Work instruction: Output should begin at the line holding "The width and height of the screenshot is (980, 551)." and end at the last line of the entries; print those lines verbatim and no others.

###

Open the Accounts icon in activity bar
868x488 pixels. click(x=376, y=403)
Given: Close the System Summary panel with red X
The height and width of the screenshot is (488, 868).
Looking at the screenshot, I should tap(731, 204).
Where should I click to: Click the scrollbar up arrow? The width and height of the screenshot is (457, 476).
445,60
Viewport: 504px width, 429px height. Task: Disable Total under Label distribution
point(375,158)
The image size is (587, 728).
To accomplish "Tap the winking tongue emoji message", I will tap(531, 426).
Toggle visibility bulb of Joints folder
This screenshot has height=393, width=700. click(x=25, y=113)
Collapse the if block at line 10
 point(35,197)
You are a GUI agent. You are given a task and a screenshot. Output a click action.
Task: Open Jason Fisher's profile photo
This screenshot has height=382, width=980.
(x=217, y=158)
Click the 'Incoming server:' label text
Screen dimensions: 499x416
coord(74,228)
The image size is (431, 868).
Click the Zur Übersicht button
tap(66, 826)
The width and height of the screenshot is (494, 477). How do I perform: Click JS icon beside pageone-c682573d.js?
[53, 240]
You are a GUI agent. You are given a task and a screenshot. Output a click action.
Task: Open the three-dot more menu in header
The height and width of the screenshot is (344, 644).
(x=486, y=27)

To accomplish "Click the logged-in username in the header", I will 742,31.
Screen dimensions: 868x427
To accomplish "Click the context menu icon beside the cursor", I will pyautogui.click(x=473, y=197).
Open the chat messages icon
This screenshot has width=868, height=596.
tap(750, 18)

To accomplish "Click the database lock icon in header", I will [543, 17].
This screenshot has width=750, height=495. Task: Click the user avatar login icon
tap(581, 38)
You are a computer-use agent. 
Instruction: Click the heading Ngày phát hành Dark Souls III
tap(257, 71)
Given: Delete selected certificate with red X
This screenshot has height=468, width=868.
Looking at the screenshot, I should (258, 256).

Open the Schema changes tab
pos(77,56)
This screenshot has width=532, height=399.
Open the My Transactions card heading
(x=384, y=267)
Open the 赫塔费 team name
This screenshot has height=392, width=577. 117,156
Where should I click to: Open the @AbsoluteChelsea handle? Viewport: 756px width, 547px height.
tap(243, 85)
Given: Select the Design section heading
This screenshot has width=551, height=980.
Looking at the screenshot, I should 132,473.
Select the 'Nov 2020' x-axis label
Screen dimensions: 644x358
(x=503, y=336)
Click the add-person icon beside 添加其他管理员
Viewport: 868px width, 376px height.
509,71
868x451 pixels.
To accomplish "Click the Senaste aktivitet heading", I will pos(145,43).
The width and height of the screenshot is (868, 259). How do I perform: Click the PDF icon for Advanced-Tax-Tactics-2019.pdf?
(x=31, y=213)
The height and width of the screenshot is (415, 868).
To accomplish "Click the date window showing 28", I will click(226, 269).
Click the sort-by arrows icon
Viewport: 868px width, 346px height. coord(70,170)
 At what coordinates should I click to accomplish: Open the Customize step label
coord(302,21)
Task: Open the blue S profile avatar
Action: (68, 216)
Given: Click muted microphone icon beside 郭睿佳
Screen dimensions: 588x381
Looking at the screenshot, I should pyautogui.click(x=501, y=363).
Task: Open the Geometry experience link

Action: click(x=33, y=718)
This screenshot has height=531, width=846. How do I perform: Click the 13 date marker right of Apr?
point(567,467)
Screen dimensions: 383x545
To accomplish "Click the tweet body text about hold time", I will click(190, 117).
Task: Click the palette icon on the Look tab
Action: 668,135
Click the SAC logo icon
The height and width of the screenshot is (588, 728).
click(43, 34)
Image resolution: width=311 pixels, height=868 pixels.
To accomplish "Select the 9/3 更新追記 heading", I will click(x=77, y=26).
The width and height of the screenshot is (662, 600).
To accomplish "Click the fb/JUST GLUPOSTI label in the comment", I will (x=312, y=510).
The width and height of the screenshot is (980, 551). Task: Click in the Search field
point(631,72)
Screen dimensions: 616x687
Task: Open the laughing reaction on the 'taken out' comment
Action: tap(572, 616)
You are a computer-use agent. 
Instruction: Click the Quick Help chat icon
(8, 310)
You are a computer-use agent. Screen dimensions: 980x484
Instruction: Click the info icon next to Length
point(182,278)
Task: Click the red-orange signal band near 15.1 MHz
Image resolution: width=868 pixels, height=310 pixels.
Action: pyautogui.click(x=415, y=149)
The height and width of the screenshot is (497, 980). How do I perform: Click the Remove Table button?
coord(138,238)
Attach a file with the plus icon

###

Written response:
The width and height of the screenshot is (980, 551). Task: Click in the Search field
point(631,72)
Screen dimensions: 616x687
Task: Open the laughing reaction on the 'taken out' comment
Action: tap(572, 616)
You are a computer-use agent. 
Instruction: Click the Quick Help chat icon
(8, 310)
You are a computer-use agent. Screen dimensions: 980x484
Instruction: Click the info icon next to Length
point(182,278)
Task: Click the red-orange signal band near 15.1 MHz
Image resolution: width=868 pixels, height=310 pixels.
Action: pyautogui.click(x=415, y=149)
The height and width of the screenshot is (497, 980). How do I perform: Click the Remove Table button?
coord(138,238)
Attach a file with the plus icon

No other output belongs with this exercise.